### Exercise requirements
Everything from the line holding "This screenshot has" through the last line of the data, and nothing else, should be retyped exactly, with no pictures.

------ The input

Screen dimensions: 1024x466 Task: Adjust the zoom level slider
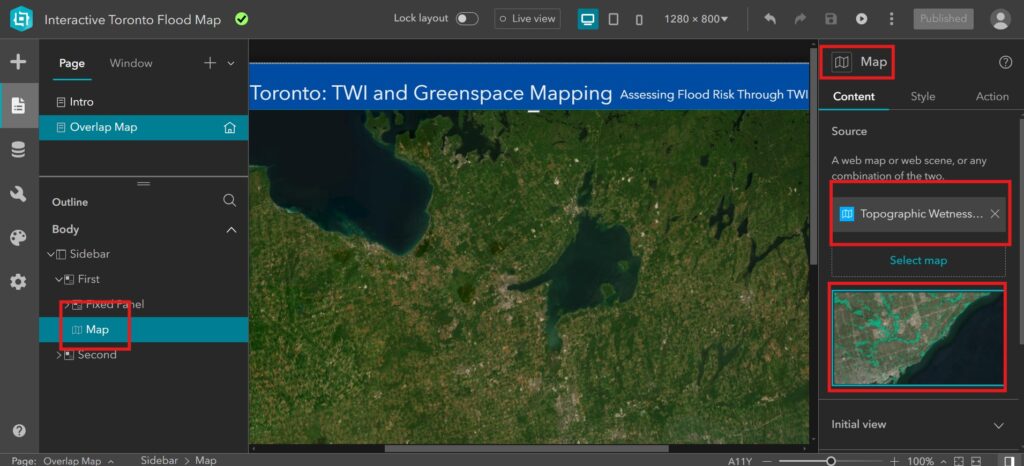tap(831, 461)
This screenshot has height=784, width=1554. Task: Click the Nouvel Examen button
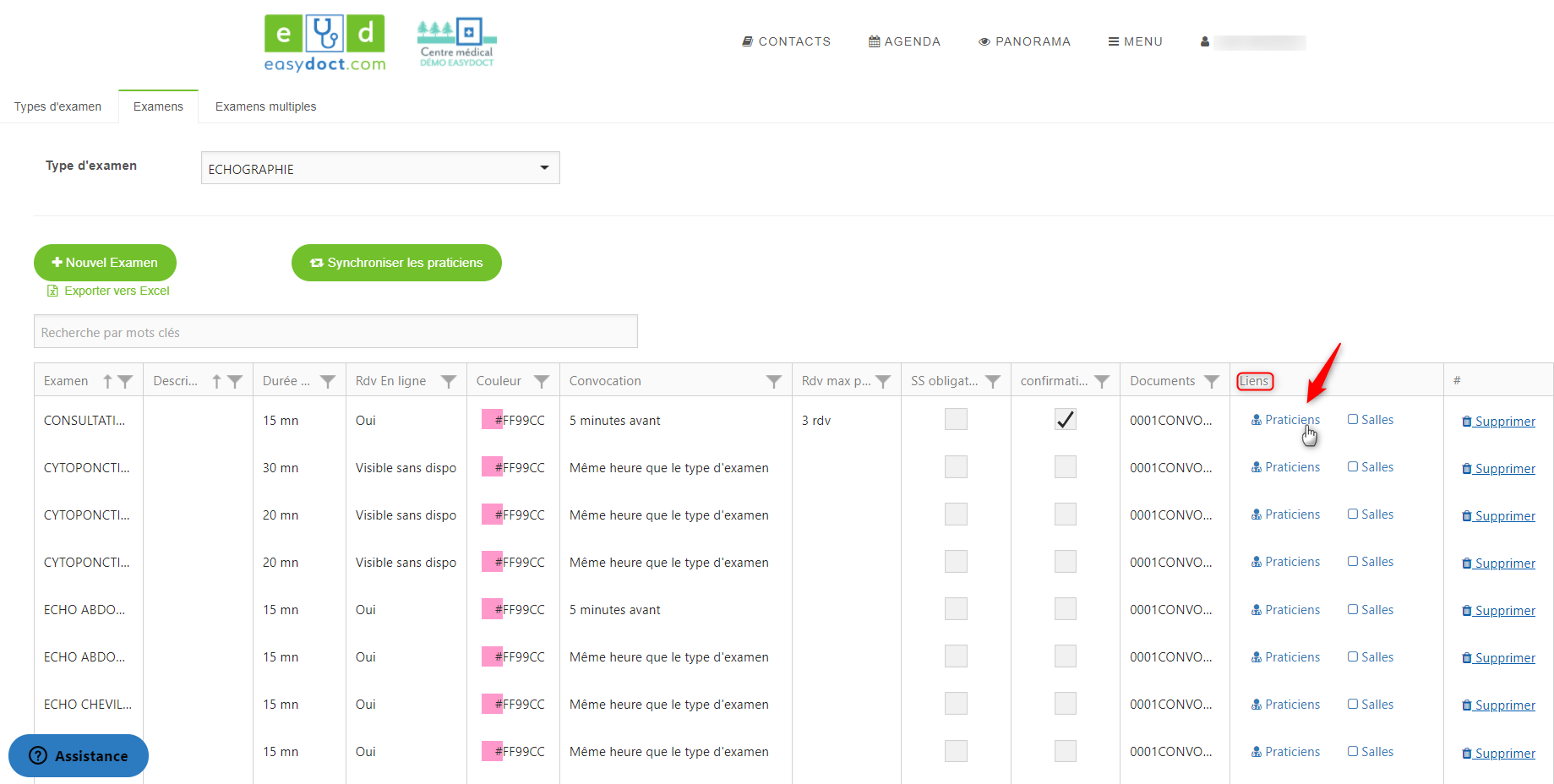point(105,263)
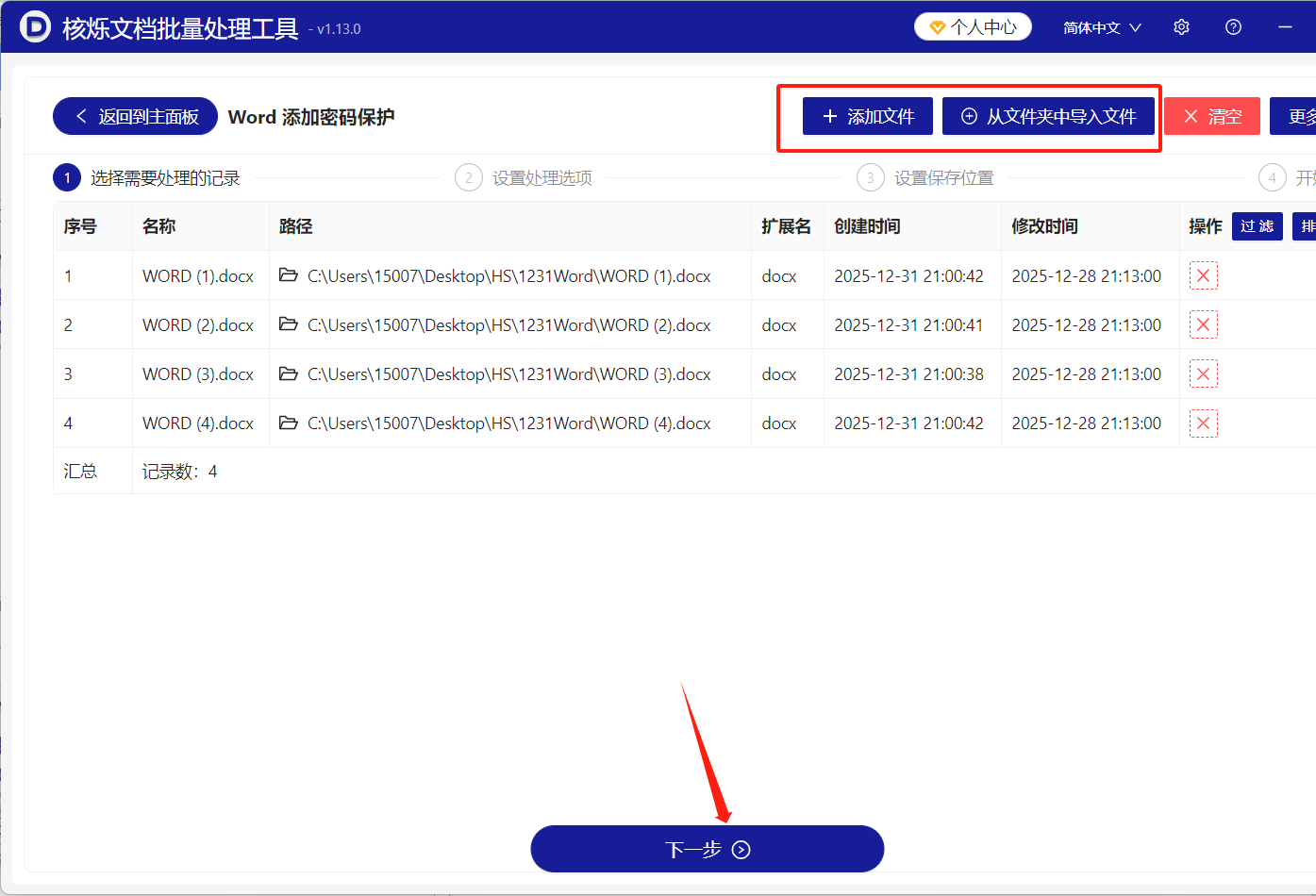Click the red 清空 clear button
The image size is (1316, 896).
click(1212, 115)
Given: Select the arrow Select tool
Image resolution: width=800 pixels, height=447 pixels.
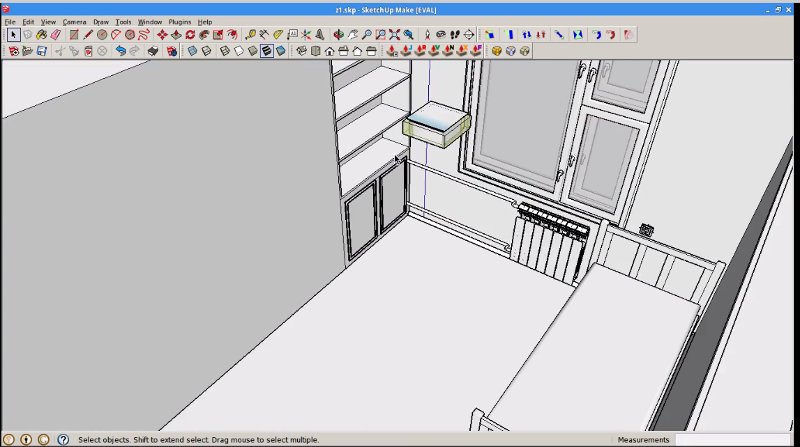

------------

### Completed exercise
This screenshot has height=784, width=1554. Task: Click the Nouvel Examen button
point(105,263)
Click the red 清空 clear button
The image size is (1316, 896).
click(1212, 115)
Given: Select the arrow Select tool
Image resolution: width=800 pixels, height=447 pixels.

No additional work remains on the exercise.